WowKeren - Kasus virus corona (COVID-19) di Daerah Istimewa Yogyakarta (DIY) kembali mulai mengalami peningkatan. Setelah sebelumnya sempat bebas penambahan kasus, kini total kasus positif virus corona di Yogyakarta berjumlah 911 orang.

Juru bicara Penanganan COVID-19, Berty Murtiningsih mengungkapkan jika 70 persen diantaranya bahkan merupakan orang tanpa gejala (OTG). Dari 911 pasien, 627 diantaranya tidak menunjukkan gejala virus corona. “Dari total 911 kasus positif ini kira-kira 70 persen di antaranya adalah OTG,” ujar Berty seperti dilansir dari IDNTimes, Kamis (13/8).

Pada Kamis (13/8), dilaporkan telah terjadi penambahan 11 pasien virus corona. Tambahan kasus tersebut paling banyak tercatat di domisili pasien yang berada di Kabupaten Sleman sebesar 7 pasien. Sedangkan 2 kasus lainnya berasal dari Kota Yogyakarta, satu kasus asal Bantul dan satu kasus asal Kulon Progo.

Adapun rincian kasus baru itu berasal dari penyaringan karyawan kesehatan berjumlah empat kasus, dua kasus hasil pelacakan kontak dan dua kasus perjalanan luar daerah. Lalu ada satu kasus penyaringan pasien pra operasi dan dua kasus lainnya masih dalam penelusuran.


Nama kasus tersebut adalah kasus 906 (perempuan berusia 58 tahun asal Sleman), kasus 907 (perempuan berusia 20 tahun asal Kota Yogyakarta), dan kasus 908 (perempuan berusia 66 tahun asal Kota Yogyakarta). Lalu ada kasus 909 (laki-laki berusia 31 tahun asal Sleman), dan kasus 910 (laki-laki berusia 30 tahun asal Sleman).

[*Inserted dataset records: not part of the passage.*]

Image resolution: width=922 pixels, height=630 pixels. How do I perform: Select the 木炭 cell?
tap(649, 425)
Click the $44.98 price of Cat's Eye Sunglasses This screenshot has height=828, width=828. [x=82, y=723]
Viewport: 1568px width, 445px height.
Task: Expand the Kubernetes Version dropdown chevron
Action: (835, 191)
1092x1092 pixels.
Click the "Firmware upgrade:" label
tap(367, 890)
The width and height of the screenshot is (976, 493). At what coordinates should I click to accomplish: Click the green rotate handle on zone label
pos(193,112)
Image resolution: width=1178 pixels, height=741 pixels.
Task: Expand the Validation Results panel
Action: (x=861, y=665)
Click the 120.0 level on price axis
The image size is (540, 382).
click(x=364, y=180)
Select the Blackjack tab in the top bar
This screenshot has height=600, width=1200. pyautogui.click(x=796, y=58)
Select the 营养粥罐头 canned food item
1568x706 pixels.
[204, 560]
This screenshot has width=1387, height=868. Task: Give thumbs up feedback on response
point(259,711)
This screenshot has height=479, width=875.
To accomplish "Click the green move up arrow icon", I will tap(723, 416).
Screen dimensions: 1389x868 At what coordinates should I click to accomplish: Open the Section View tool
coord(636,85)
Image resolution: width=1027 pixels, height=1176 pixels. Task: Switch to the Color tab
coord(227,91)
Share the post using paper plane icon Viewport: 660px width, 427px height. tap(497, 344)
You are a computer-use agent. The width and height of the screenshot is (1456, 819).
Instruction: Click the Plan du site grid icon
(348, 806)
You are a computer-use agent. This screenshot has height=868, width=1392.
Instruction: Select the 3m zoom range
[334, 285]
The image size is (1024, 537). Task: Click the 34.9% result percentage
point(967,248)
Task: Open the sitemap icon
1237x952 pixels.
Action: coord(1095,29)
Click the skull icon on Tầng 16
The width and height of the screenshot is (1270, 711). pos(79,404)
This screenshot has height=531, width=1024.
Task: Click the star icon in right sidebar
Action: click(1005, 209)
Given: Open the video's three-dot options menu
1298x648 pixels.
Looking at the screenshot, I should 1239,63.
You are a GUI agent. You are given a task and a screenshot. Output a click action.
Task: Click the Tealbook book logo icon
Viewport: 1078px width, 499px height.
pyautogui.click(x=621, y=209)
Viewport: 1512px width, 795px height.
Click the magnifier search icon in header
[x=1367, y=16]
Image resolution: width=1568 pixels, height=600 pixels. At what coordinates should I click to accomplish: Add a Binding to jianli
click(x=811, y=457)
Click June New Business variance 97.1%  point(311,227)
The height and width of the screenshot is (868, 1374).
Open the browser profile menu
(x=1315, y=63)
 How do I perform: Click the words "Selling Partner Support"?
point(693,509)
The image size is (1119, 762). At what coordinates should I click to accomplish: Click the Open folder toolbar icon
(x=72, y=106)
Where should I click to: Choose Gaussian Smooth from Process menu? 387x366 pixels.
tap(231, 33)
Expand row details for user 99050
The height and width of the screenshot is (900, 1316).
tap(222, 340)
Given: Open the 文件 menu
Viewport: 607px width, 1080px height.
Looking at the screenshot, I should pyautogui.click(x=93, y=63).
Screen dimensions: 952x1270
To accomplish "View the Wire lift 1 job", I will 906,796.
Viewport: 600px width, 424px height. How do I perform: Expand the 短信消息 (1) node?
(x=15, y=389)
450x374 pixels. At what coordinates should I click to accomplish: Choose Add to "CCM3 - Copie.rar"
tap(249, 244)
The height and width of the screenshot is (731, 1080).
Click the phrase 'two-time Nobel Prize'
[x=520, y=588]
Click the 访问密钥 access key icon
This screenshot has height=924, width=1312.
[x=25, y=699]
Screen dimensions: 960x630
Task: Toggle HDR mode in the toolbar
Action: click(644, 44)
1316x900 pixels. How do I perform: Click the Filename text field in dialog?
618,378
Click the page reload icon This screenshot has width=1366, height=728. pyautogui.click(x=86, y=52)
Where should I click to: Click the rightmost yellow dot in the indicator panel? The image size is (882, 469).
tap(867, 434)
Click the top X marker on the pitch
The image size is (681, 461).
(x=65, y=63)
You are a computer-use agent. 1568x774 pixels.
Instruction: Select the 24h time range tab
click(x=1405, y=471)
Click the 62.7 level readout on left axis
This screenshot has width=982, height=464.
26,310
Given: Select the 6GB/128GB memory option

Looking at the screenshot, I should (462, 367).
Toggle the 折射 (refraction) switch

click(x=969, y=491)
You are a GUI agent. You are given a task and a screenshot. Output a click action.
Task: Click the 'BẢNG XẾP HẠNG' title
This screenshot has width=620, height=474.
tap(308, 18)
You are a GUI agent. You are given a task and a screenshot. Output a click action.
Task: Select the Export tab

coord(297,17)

Selanjutnya kasus 911 (laki-laki berusia 30 tahun asal Sleman), kasus 912 (laki-laki berusia 42 tahun asal Sleman), dan kasus 913 (laki-laki berusia 35 tahun asal Sleman). Kasus 914 (laki-laki berusia 28 tahun asal Bantul) dan kasus 915 asal Kulon Progo masih dalam penelusuran Kasus 916 (laki laki berusia 29 tahun asal Sleman).

Sementara itu, angka kesembuhan di DIY tercatat mencapai 646 orang. Pada Kamis (13/8), angka kesembuhan bertambah menjadi 13 orang. “Laporan jumlah kasus sembuh sebanyak 13 kasus sehingga total kasus sembuh menjadi sebanyak 646 kasus,” kata Berty.

Tambahan 13 pasien sembuh itu paling banyak berasal dari Sleman, yakni sebanyak 8 kasus. Kemudian satu kasus masing-masing dari Kulon Progo dan Gunungkidul. Terakhir, empat kasus pasien sembuh berasal dari Bantul.

Berty menjelaskan berdasarkan data dari rumah sakit rujukan, total suspek COVID-19 hingga Jumat (14/8) berjumlah 11.041 orang di DIY. Dari jumlah tersebut, 911 orang terkonfirmasi positif, di mana 646 orang diantaranya sembuh dan 26 orang meninggal.